Granity, a small town in the West Coast of New Zealand known as the “capital of coastal erosion” is in danger of being wiped out by the Tasman sea.
The town’s coast has been eroding for many years, but its hardy residents are refusing to give up their property and land to the ocean.
For years, the town’s only defence is a temporary rock wall to protect itself from the storm surges when storms hit and from the steady lapping of the ocean water of their coast.
Martin Hill, a resident and one of the locals who have come up with the idea of permanent seawall protection says that these temporary rocks no matter how big you make them will always wash out to sea.

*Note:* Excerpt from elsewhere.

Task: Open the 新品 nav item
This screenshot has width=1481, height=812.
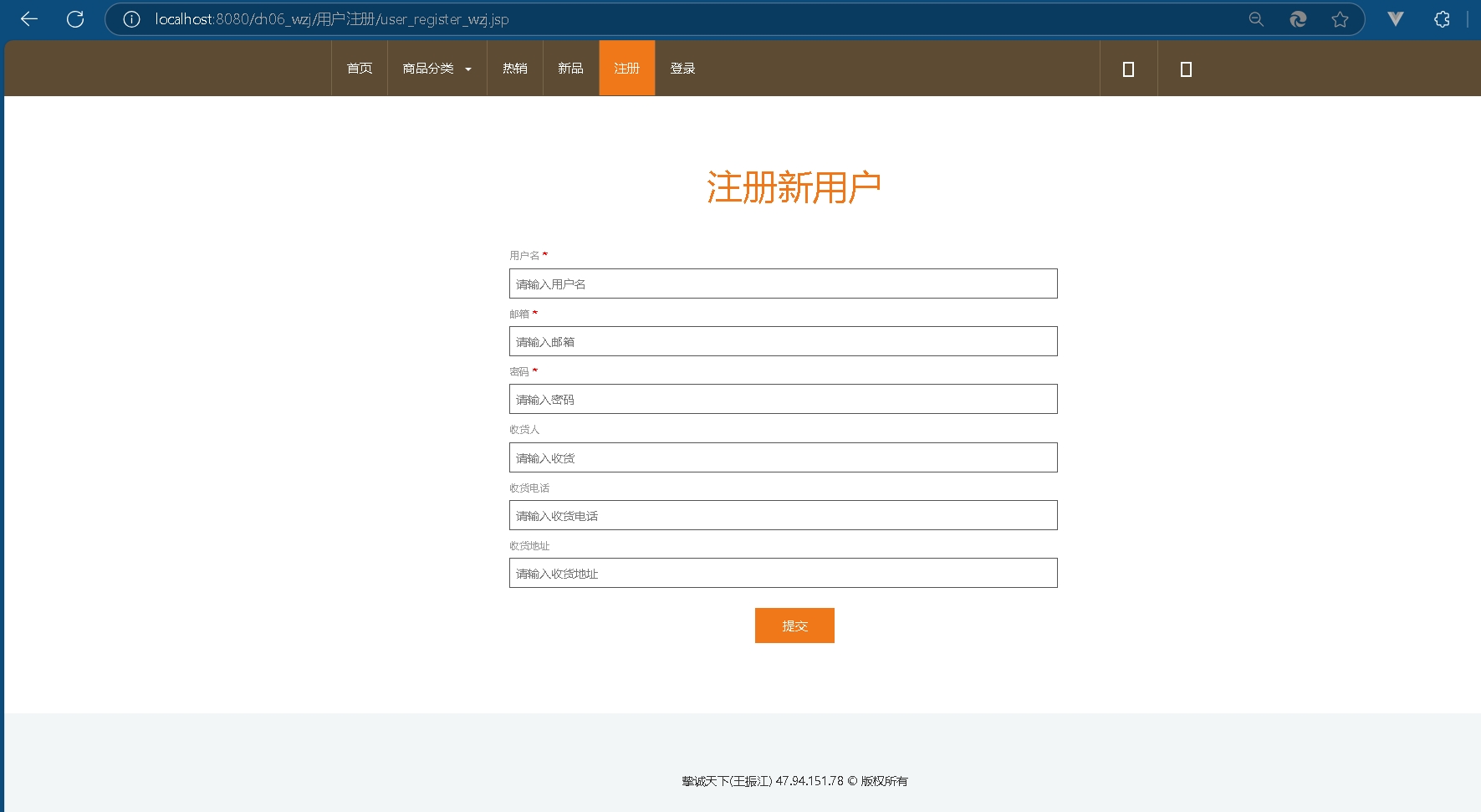Action: tap(571, 69)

So, together with a group of locals, they have found a more permanent solution to fight off coastal erosion using a network of interlocking concrete blocks to form a beach fortress – a clever engineering solution designed to increase the town’s resilience to climate change impacts.
These hexagon-shaped concrete blocks interlock into each other and look very much like a puzzle piece, stacked up to form a sturdy fortress. Each weighing 200 tonnes.
It took the town four years to produce these concrete hexagons. For now, the 200 concrete pieces are being installed and trialled in this small coastal town.
If these hexagonal pieces can fight off coastal erosions, which the locals of Granity seemed to be pretty confident about, then this smart climate adaptation solution could be used in cities and towns experiencing or being threatened with the same problem due to climate change.